Colette Provencher brise le silence et confronte son harceleur en direct

Meryem M.
Colette Provencher brise le silence et confronte son harceleur en direct

Colette Provencher a brisé le silence en direct. Invitée à l’émission de Mario Dumont, la vétérane de la météo a livré un message frontal à l’individu qui harcèle, depuis des années, des présentatrices québécoises. Un moment rare. Et lourd de sens.

Le contexte est explosif. Une enquête de l’émission J.E. révèle une campagne ciblée contre dix femmes de la météo. Menaces, propos haineux, lettres anonymes. Un système de pression qui s’étire dans le temps. Provencher a choisi de parler avant la diffusion du reportage.

Face caméra, elle a interpellé l’agresseur présumé. Elle a évoqué un « étau qui se resserre ». Elle a prévenu. Et elle a demandé, sans détour, une prise en charge psychologique. Le ton est ferme. Le message, sans ambiguïté.

La médiatisation change la donne. Selon elle, l’exposition publique met une pression accrue sur les autorités. L’anonymat ne serait plus garanti. L’appel vise autant à dissuader qu’à provoquer une réaction institutionnelle rapide.

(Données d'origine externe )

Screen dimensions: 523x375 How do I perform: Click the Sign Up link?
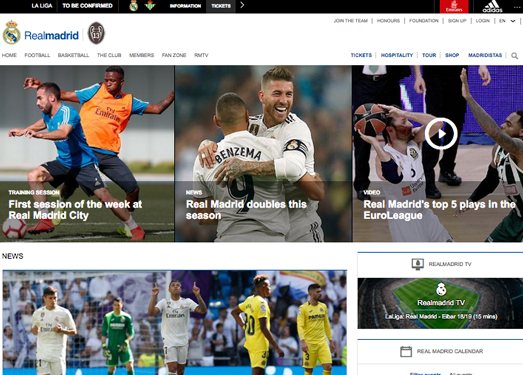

La présentatrice a aussi expliqué pourquoi elle s’était tue si longtemps. Par crainte d’un effet d’entraînement. Par peur d’encourager d’autres gestes. Un dilemme classique pour les victimes médiatisées, coincées entre protection personnelle et responsabilité collective.

Elle admet avoir reçu les mêmes lettres que ses collègues lors de vagues antérieures. Le silence, dit-elle, n’était pas un déni. C’était une stratégie de survie. Une façon d’éviter l’escalade.

Climat toxique et réponses institutionnelles sous pression

L’entrevue a mis en lumière la violence des réseaux sociaux. Provencher décrit une mécanique bien rodée. Des commentaires sur l’apparence. Des attaques sexistes. Des propos dégradants. Elle distingue des schémas récurrents selon le genre des auteurs.

Sa réponse est désormais radicale. Bloquer. Filtrer. Couper court. Une hygiène numérique devenue nécessaire pour préserver sa santé mentale. Elle assume ce choix, sans compromis.

Le rôle des forces de l’ordre a aussi été questionné. Provencher a dénoncé un manque de tact lors de certaines prises de plainte. Elle évoque le cas d’Émilie Brassard, questionnée sur sa tenue vestimentaire. Une scène jugée humiliante.

Pour elle, ce type d’intervention est inacceptable. Le message envoyé aux victimes est dissuasif. Elle rappelle que les mentalités doivent évoluer. Et vite. Des policiers ont repris contact récemment, assurant que le dossier demeure actif.

La présentatrice soupçonne un lien direct avec la diffusion imminente de l’enquête. La pression médiatique, encore une fois, agit comme catalyseur. Sans elle, le dossier aurait-il avancé au même rythme.

Le passé de Provencher pèse lourd. Elle a déjà été escortée par la police. Des condamnations ont eu lieu. Les séquelles, elles, persistent. Croiser ses harceleurs au tribunal reste une épreuve marquante.

L’affaire ne s’arrête pas là. Marie-Andrée Leblond, nouvelle recrue à la météo de Salut Bonjour!, est aussi visée. À peine en poste, elle a reçu plusieurs lettres insultantes. Des attaques personnelles, violentes, et répétées.

Leblond a choisi la voie judiciaire. Elle refuse la banalisation. Elle affirme qu’il ne faut pas tolérer. Son témoignage illustre la continuité du problème. En 2026, les mêmes mécanismes se répètent.

Cette affaire touche TVA et Radio-Canada. Elle expose une réalité persistante de misogynie et d’insécurité. Des femmes ciblées pour leur visibilité. Pour leur métier. Pour leur présence à l’écran.

L’épisode de J.E., diffusé ce soir, est attendu. Il pourrait marquer un tournant. Pour les victimes. Pour les institutions. Et pour un milieu qui réclame, désormais, des réponses concrètes.